Shen Yangkun, Zhang Hucheng, Xue Mengzhou, Zheng Chunfu, Chen Qi
Fujian Key Laboratory of Innate Immune Biology, Biomedical Research Center of South China, College of Life Science, Fujian Normal University, Fuzhou, China.
Department of Cerebrovascular Diseases, The Second Affiliated Hospital of Zhengzhou University, Zhengzhou, China.
Trends Pharmacol Sci. 2025 Apr;46(4):324-336. doi: 10.1016/j.tips.2025.02.006. Epub 2025 Mar 10.
Herpes simplex virus type 1 (HSV-1) is a DNA virus with strong replication capabilities, a large genomic payload (≥30 kb), and low toxicity, making it a prominent vector in cancer gene therapy. Clinically approved oncolytic HSV-1 (oHSV-1) variants, such as T-VEC and G47Δ, demonstrate safety and efficacy in localized tumors, but face challenges in treating metastatic disease. To address this issue, next-generation oHSV-1 designs focus on precision targeting and immune remodeling through the delivery of multiple exogenous genes. In this review, we provide an overview of the inherent characteristics of oHSV-1 as a gene delivery platform, focusing on its genetic modification strategies, safety challenges in clinical applications, and future directions to maximize its therapeutic potential.

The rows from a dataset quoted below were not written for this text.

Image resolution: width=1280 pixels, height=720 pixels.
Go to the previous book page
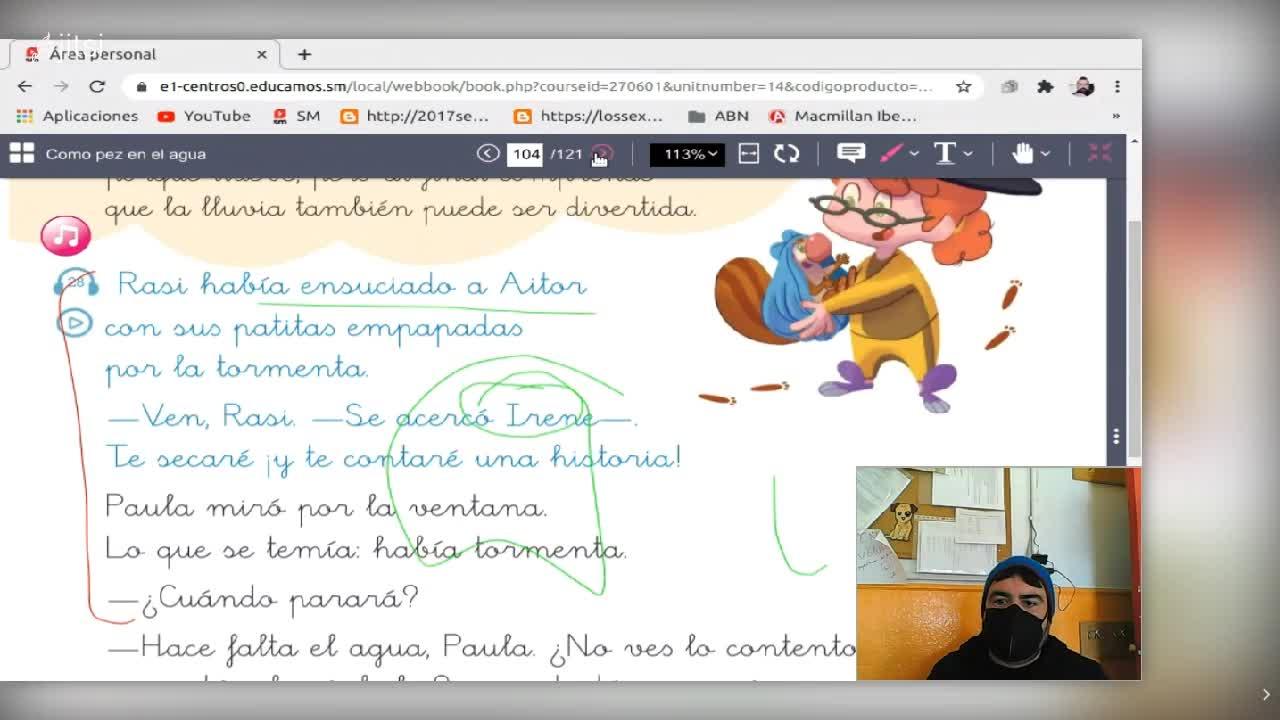tap(487, 153)
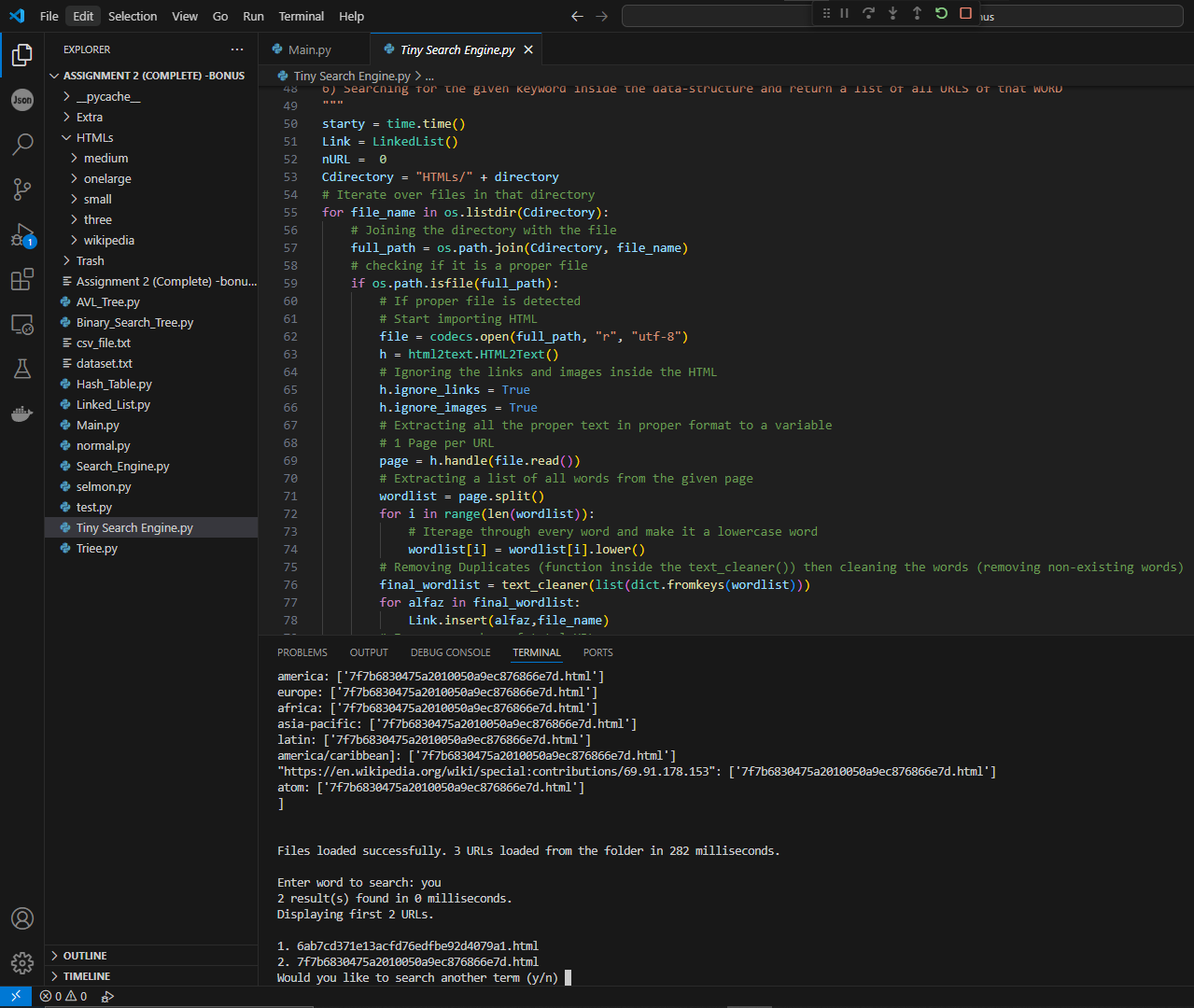The height and width of the screenshot is (1008, 1194).
Task: Open the Extensions view
Action: [x=22, y=279]
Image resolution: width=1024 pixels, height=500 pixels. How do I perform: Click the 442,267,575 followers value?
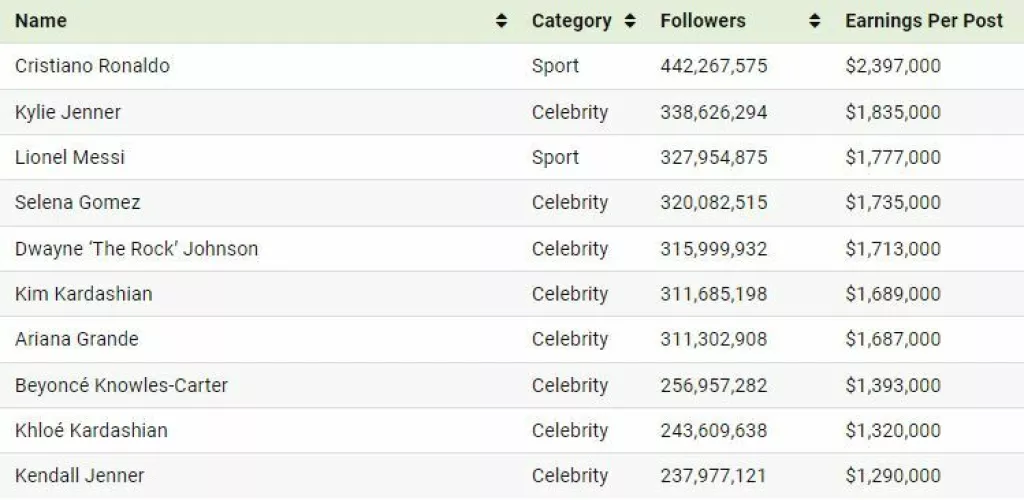point(714,66)
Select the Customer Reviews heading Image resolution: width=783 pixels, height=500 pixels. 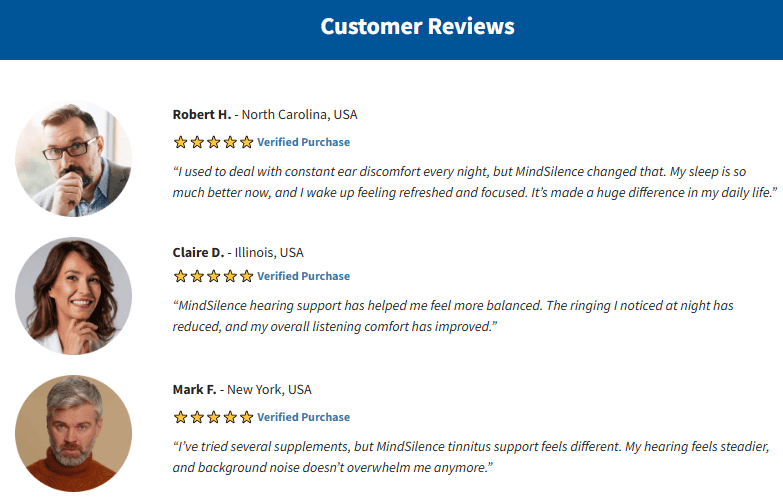click(417, 26)
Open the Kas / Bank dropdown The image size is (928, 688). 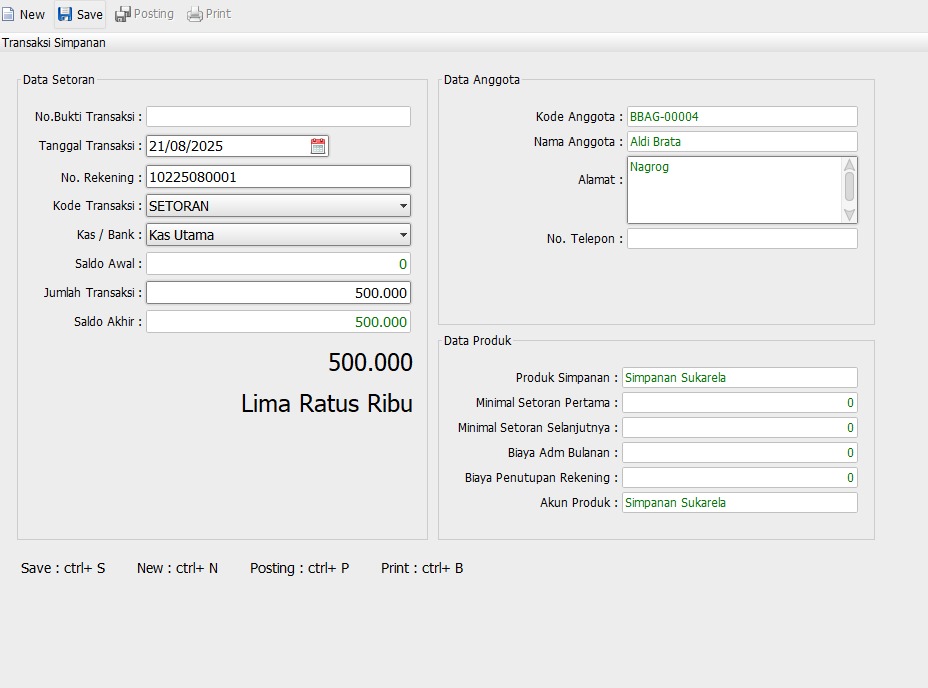(x=403, y=235)
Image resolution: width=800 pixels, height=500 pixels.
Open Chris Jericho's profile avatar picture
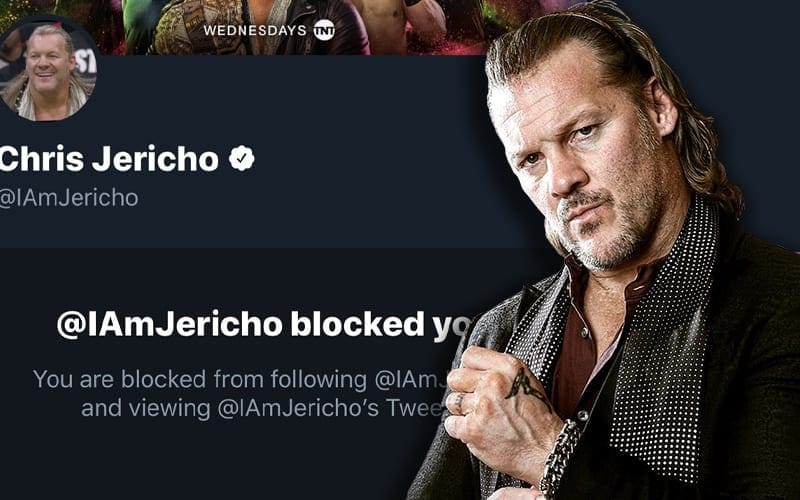[45, 68]
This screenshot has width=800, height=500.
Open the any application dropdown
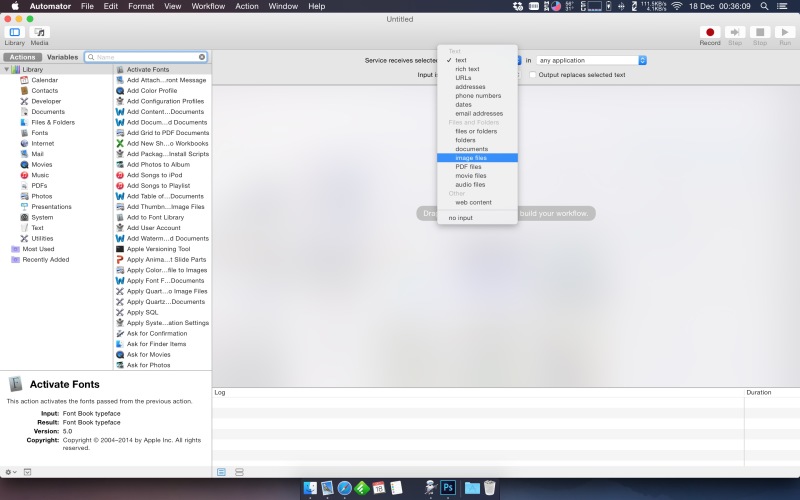click(x=591, y=60)
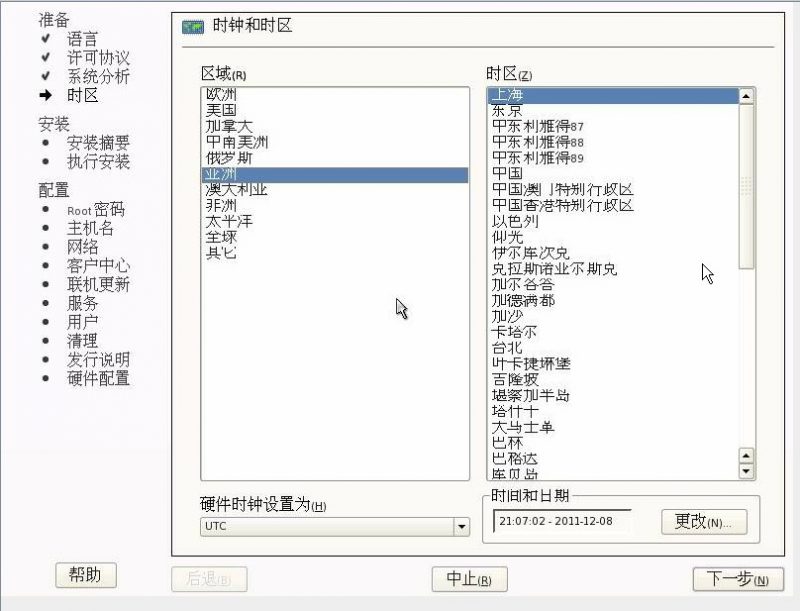
Task: Click the 中止 button
Action: [469, 579]
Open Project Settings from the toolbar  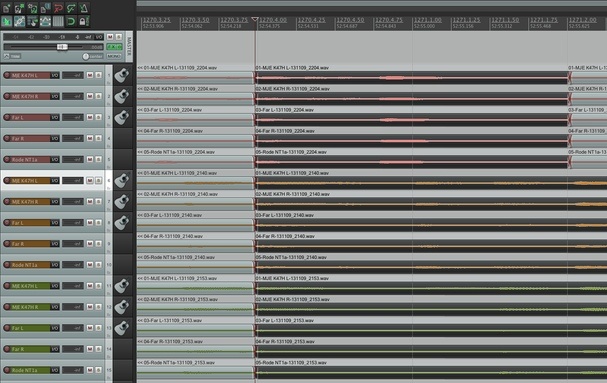(45, 8)
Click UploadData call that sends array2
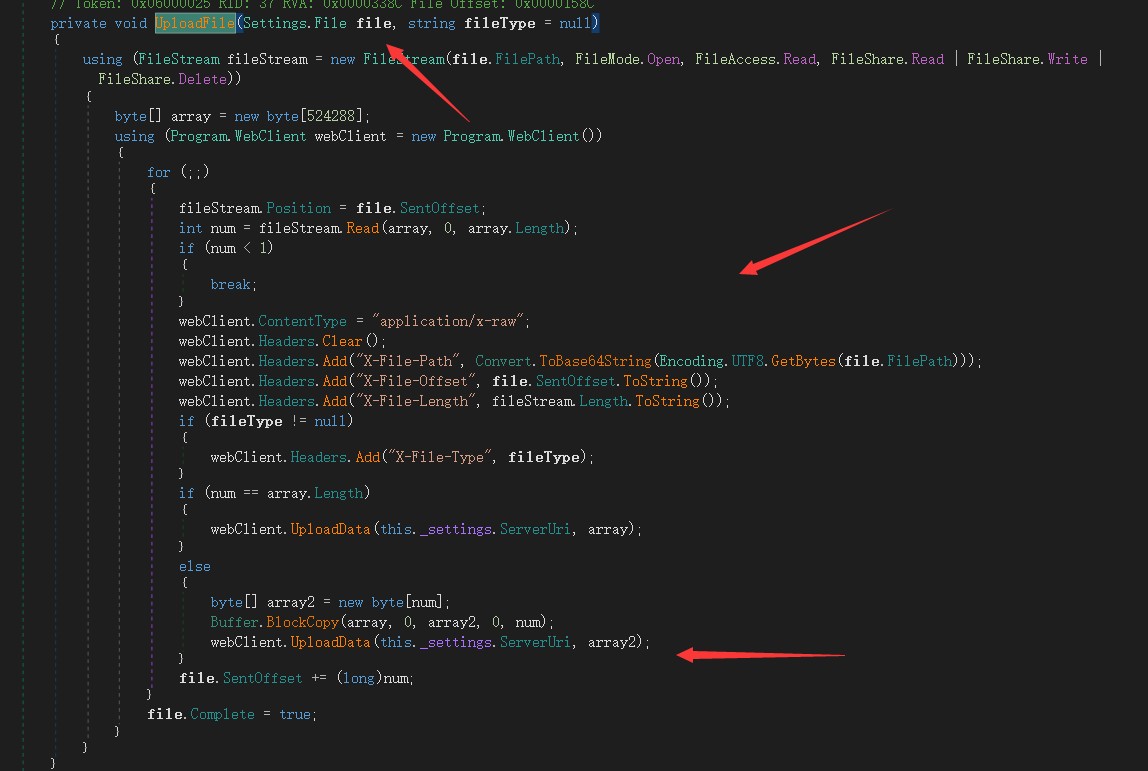The image size is (1148, 771). point(330,642)
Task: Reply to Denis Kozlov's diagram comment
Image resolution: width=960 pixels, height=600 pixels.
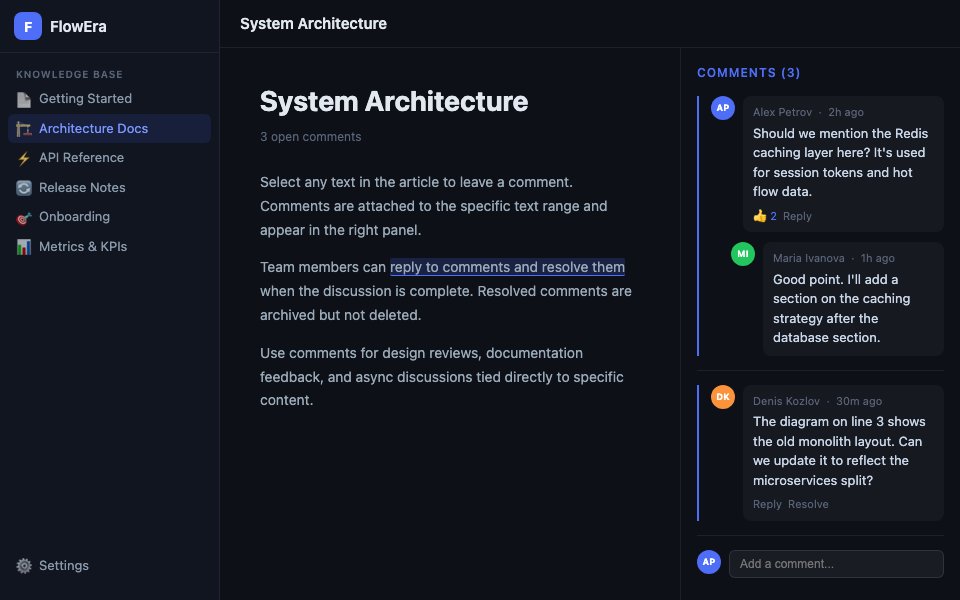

单纯疱疹病毒1型(HSV-1)是一种具有强大复制能力、基因组载荷大(≥30 kb)且毒性低的DNA病毒,使其成为癌症基因治疗中的一种重要载体。临床批准的溶瘤HSV-1(oHSV-1)变体,如T-VEC和G47Δ,在局部肿瘤中显示出安全性和有效性,但在治疗转移性疾病方面面临挑战。为了解决这个问题,下一代oHSV-1设计专注于通过递送多个外源基因实现精准靶向和免疫重塑。在这篇综述中,我们概述了oHSV-1作为基因递送平台的固有特性,重点介绍其基因改造策略、临床应用中的安全挑战以及最大化其治疗潜力的未来方向。